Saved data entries
----

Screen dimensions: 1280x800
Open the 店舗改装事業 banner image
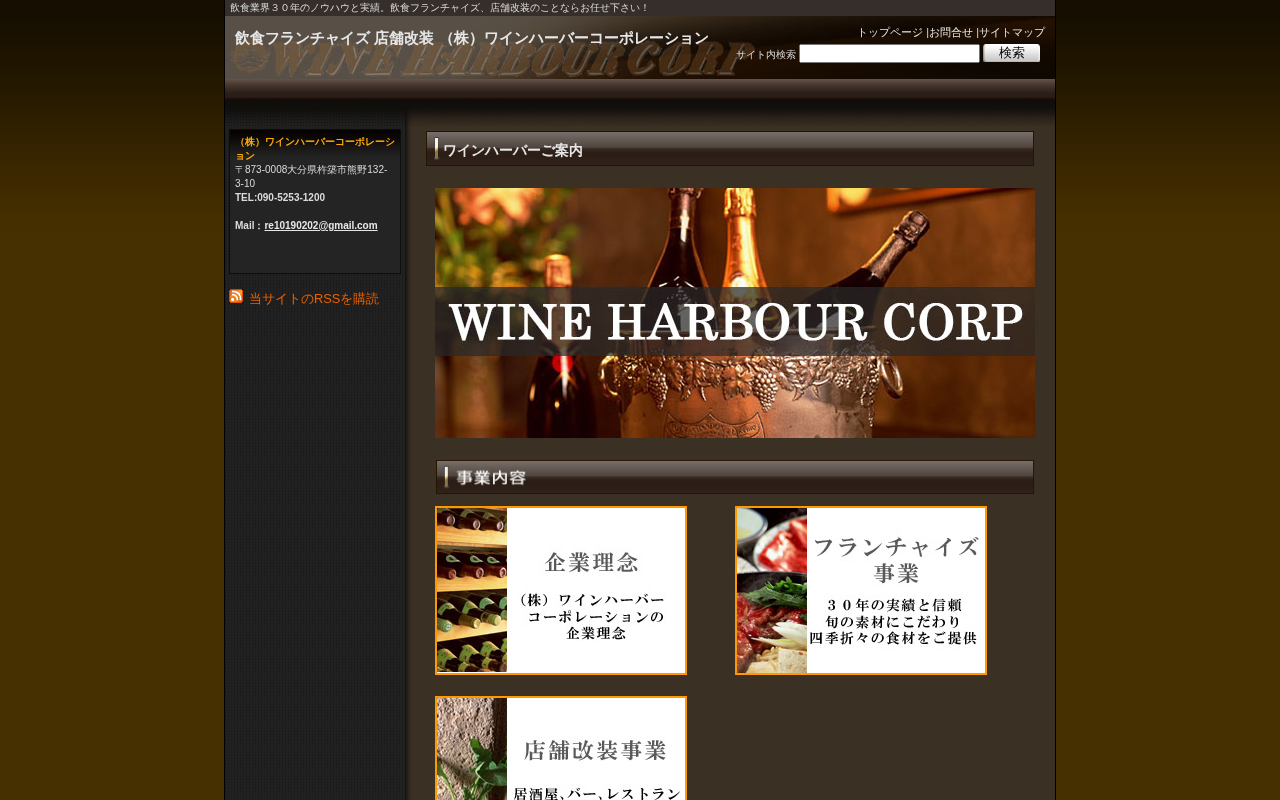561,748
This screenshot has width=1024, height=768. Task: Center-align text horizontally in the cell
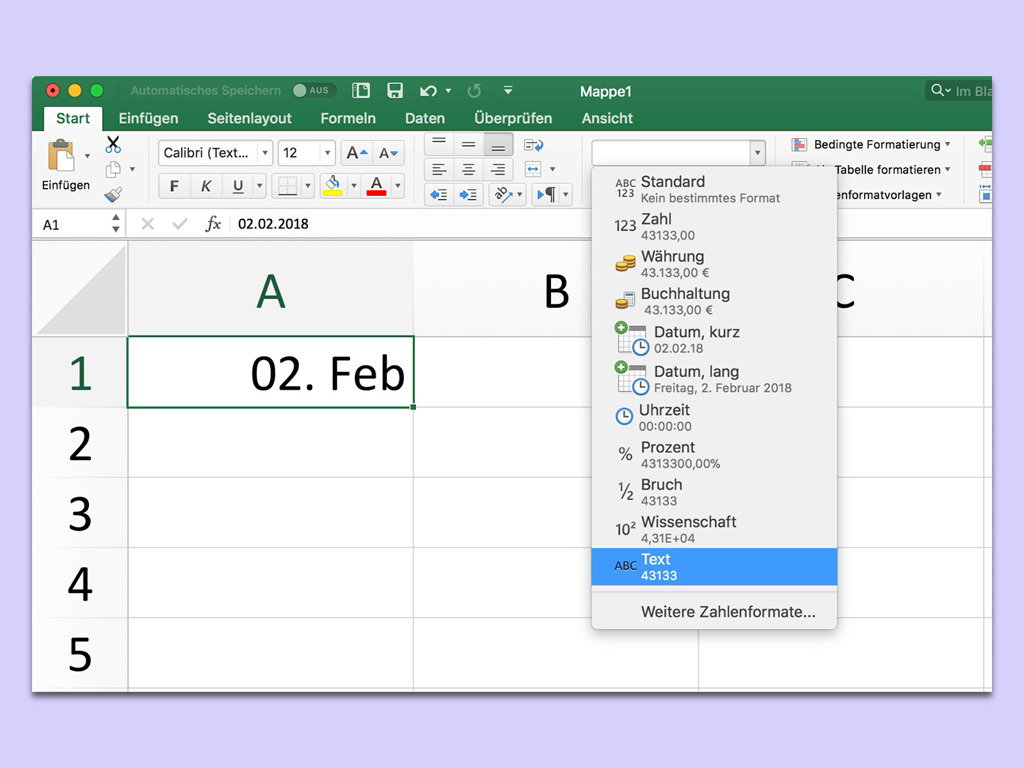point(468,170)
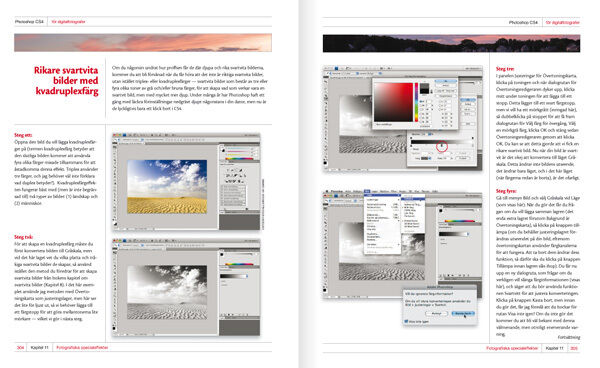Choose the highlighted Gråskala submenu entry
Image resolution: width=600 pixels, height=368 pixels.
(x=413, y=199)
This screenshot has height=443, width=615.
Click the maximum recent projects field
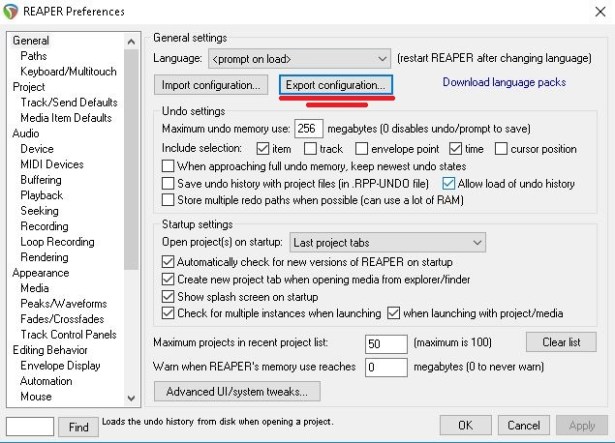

----

● **What to do**: Leave out the images and copy every record above exactly.

● **Answer to the problem**:
Screen dimensions: 1280x800
Open the 店舗改装事業 banner image
561,748
This screenshot has width=1024, height=768. Task: Center-align text horizontally in the cell
point(468,170)
Choose the highlighted Gråskala submenu entry
Image resolution: width=600 pixels, height=368 pixels.
(x=413, y=199)
This screenshot has height=443, width=615.
Click the maximum recent projects field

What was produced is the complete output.